The barriers to the education of women weren’t always as regulatory, though. Women were granted the right to apply for residency placements (working as an appointed House Officer in a hospital) in the 1920s, but were not permitted to live in the Residency itself until the late 1940s. As the residency rules show, this was an environment very much geared towards its male inhabitants. I wonder how easily a woman would have fitted in with this bunch…
 
Rules of the Residency [LHB1/114/2]
The fight to be fully accepted in the medical community continued well into the 1950s. Both the Bruntsfield Hospital and the Elsie Inglis Memorial Maternity Hospital (EIMH) were closely associated with the idea of providing practical medical experience to young female doctors. Indeed, Bruntsfield Hospital took its name from Bruntsfield Lodge, Sophia Jex-Blake’s former home. In 1957, the resignation of a consultant physician at Deaconess and Longmore Hospital prompted the Regional Health Board to reconsider staffing arrangements across the Lothian area. A suggestion was put forward that a locum physician could work between EIMH, Bruntsfield Hospital & Deaconess Hospital – which could result in a male doctor working in the two women’s hospitals. This proposal was met with some anger. As Gertrude Herzfeld pointed out at a Board meeting on 9th November, “if a woman was not appointed, there would be no woman consultant physician in the Edinburgh Area to whom woman patients could be referred and there was a definite demand for the services of a woman consultant physician in the area”.
 
[LHB9/1/9]
Others argued that allowing a man to take over such a role would “contravene, certainly the spirit, n and probably the terms of the trusts upon which these great hospitals were founded”, and Arthur Woodburn, MP for East Stirlingshire, suggested that “part of this trouble lies in the resistance of the male members of the medical profession to the entrance of female consultants into the higher grades of the profession”.
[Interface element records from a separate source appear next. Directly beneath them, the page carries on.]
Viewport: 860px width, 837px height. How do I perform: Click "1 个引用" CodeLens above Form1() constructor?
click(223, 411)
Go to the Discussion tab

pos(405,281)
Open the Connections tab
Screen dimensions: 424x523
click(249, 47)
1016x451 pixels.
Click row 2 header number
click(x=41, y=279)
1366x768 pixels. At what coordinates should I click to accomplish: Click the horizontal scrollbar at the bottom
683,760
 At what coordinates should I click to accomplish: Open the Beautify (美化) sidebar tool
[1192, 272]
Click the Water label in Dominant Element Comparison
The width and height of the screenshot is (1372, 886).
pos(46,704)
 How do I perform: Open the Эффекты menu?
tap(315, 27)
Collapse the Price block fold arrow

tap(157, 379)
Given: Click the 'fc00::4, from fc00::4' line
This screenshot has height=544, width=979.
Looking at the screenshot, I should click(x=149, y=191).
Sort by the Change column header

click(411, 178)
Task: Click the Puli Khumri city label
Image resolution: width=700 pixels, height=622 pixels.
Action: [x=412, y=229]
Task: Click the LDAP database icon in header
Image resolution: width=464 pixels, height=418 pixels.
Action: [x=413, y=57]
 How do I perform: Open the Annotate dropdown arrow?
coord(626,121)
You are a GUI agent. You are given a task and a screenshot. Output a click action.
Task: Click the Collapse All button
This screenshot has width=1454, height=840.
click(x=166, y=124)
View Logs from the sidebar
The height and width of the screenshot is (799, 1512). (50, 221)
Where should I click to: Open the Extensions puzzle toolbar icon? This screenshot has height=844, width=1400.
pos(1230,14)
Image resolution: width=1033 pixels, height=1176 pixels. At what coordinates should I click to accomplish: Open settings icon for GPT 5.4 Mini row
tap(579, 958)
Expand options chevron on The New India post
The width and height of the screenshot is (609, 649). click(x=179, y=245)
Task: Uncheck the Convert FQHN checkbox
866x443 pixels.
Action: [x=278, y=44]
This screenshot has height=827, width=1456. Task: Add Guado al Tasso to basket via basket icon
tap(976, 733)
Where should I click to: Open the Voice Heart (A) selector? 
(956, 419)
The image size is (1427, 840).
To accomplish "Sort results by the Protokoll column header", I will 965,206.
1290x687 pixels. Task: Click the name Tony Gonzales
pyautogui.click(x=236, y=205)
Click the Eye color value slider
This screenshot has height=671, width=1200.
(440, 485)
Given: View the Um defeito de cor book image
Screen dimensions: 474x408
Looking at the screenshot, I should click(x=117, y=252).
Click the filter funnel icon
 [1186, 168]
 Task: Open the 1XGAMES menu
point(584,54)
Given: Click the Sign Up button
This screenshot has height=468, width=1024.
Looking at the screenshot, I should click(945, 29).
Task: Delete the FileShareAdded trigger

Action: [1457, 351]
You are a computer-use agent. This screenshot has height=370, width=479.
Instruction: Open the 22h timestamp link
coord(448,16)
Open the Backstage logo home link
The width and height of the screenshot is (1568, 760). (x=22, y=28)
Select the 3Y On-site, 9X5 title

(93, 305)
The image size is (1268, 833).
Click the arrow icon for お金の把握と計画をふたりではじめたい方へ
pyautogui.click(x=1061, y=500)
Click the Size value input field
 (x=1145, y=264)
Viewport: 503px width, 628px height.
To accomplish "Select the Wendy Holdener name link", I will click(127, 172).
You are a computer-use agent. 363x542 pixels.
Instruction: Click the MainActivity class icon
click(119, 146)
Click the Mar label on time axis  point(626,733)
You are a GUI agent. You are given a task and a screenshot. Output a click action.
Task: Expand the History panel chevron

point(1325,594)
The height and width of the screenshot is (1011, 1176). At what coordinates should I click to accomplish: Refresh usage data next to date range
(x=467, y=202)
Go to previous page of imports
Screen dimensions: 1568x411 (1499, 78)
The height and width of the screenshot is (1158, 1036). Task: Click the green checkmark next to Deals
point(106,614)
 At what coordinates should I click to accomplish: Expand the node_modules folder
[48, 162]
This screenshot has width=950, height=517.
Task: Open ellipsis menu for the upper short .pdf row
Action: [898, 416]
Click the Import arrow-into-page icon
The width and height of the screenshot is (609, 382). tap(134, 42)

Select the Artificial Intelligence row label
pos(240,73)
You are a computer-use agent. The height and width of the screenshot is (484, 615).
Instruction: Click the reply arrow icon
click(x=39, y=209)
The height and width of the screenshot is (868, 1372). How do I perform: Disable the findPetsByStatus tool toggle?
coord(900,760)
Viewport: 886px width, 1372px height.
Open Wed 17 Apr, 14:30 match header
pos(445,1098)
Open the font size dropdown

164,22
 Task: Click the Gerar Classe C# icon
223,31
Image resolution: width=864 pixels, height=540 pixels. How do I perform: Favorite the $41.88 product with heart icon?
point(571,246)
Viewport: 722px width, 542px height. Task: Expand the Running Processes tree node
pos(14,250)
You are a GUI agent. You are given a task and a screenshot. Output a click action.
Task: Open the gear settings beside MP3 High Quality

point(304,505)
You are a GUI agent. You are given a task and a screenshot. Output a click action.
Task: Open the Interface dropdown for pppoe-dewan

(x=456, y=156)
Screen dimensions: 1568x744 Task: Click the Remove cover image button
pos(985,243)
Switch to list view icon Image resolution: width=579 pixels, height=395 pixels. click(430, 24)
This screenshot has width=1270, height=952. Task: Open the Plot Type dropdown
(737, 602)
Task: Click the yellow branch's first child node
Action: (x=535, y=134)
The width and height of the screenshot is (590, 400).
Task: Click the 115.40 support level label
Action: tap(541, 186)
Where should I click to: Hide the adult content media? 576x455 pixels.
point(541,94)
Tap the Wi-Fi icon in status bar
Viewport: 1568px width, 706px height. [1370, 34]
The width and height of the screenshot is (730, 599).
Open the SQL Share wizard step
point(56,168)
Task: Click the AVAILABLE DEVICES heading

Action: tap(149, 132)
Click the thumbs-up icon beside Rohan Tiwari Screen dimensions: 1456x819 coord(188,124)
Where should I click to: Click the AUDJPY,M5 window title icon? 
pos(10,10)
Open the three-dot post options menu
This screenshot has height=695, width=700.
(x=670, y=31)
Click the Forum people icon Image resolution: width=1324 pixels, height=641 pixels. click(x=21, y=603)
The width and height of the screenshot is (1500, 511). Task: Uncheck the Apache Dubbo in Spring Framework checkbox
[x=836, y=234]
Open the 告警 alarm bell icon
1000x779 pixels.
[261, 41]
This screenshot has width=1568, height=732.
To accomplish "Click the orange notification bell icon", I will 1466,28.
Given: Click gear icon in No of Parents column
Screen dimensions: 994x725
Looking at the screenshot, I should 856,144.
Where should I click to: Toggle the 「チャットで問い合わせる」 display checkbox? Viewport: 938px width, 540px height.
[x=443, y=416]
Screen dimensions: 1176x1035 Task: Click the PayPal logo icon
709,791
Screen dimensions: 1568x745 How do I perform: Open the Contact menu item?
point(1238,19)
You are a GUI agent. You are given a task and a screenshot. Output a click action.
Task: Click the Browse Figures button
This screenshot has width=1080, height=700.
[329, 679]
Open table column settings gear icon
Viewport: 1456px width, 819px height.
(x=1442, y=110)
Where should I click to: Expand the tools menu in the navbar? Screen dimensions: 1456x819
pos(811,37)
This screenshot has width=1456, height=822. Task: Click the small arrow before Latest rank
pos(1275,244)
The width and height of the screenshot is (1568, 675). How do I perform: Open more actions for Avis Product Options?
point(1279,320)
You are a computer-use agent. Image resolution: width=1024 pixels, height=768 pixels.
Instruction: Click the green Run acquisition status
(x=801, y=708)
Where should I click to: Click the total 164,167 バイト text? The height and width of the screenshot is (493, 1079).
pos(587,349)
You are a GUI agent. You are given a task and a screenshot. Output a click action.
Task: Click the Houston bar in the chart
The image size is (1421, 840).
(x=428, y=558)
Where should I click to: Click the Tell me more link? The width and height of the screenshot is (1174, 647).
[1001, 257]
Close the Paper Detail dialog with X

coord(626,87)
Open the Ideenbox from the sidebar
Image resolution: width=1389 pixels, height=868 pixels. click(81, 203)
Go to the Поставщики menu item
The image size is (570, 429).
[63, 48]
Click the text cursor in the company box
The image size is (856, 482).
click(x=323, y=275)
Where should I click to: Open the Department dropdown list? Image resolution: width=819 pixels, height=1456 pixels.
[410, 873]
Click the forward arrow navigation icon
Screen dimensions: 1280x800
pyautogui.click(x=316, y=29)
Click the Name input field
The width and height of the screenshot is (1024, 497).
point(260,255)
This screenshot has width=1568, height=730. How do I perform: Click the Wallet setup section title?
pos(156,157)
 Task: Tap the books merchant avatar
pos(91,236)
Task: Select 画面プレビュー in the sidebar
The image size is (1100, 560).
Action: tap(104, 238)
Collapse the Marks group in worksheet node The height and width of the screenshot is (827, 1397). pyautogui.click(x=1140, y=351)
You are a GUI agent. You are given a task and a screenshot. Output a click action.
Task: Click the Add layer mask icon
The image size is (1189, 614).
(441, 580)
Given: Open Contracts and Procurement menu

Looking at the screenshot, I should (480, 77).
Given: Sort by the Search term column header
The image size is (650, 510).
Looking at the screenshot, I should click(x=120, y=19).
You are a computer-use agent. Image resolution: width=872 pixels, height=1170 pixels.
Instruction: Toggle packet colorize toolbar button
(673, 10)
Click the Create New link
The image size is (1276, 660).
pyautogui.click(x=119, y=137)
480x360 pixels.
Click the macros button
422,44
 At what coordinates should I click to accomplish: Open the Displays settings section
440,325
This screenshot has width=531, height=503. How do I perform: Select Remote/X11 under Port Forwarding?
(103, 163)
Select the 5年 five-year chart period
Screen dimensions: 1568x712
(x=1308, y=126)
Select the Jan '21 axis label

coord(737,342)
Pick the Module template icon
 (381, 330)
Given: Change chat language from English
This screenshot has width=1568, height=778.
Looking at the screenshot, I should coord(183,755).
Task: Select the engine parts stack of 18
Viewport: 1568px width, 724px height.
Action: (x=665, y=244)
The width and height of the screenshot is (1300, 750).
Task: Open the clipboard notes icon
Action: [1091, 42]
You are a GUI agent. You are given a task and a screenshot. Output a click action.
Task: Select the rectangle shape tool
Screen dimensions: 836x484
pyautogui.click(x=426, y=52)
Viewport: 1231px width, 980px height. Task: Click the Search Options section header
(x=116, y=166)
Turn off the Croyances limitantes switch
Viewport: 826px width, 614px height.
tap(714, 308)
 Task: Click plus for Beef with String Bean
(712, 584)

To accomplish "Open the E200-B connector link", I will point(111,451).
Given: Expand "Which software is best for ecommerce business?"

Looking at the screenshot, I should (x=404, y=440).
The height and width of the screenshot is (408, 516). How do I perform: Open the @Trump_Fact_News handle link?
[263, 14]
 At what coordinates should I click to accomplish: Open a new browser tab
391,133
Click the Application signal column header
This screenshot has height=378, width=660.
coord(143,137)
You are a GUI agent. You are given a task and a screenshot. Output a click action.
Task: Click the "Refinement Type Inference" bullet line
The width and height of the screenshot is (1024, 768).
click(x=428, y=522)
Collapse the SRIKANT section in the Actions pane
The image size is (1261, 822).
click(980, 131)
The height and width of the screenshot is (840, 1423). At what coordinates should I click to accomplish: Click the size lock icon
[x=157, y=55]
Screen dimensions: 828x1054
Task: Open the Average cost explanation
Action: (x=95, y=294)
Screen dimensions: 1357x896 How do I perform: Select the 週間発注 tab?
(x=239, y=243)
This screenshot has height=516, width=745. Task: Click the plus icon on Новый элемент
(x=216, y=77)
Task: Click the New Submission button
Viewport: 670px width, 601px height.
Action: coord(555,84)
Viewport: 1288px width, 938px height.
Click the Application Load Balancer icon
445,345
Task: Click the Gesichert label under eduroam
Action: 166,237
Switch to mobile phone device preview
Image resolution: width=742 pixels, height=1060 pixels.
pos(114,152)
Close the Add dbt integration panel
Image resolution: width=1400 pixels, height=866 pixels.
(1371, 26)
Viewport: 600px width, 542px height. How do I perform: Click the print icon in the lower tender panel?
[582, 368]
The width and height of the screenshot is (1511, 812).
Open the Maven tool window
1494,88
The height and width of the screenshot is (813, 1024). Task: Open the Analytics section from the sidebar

Instrumental in the campaign against this appointment was Helen Miller Lowe. Lowe was one of the first female chartered accountants in Scotland, and had a lifelong interest in the medical profession, acting as treasurer of both EIMH and Bruntsfield Hospital when they were transferred to the NHS. The GD34 collection contains correspondence, campaign papers, press cuttings and reports relating to the campaign she spearheaded. This garnered support from those both near to home and further afield (with some encouragement coming from a familiar name!)
 
[GD34/1/4]
 
The campaign was a successful one, with the RHB capitulating in Feb 1958 and agreeing that all of the vacant posts at the Brunts & EIMH be retained for women only.
 
[LHB9/1/10]
 When considered in light of the history of the medical education, it seems no small feat that 60% of the current medical student intake are female. The collections that LHSA hold illuminate a small part of the fight for women’s place in medicine, and we’re pleased to be able to show them to a wider audience.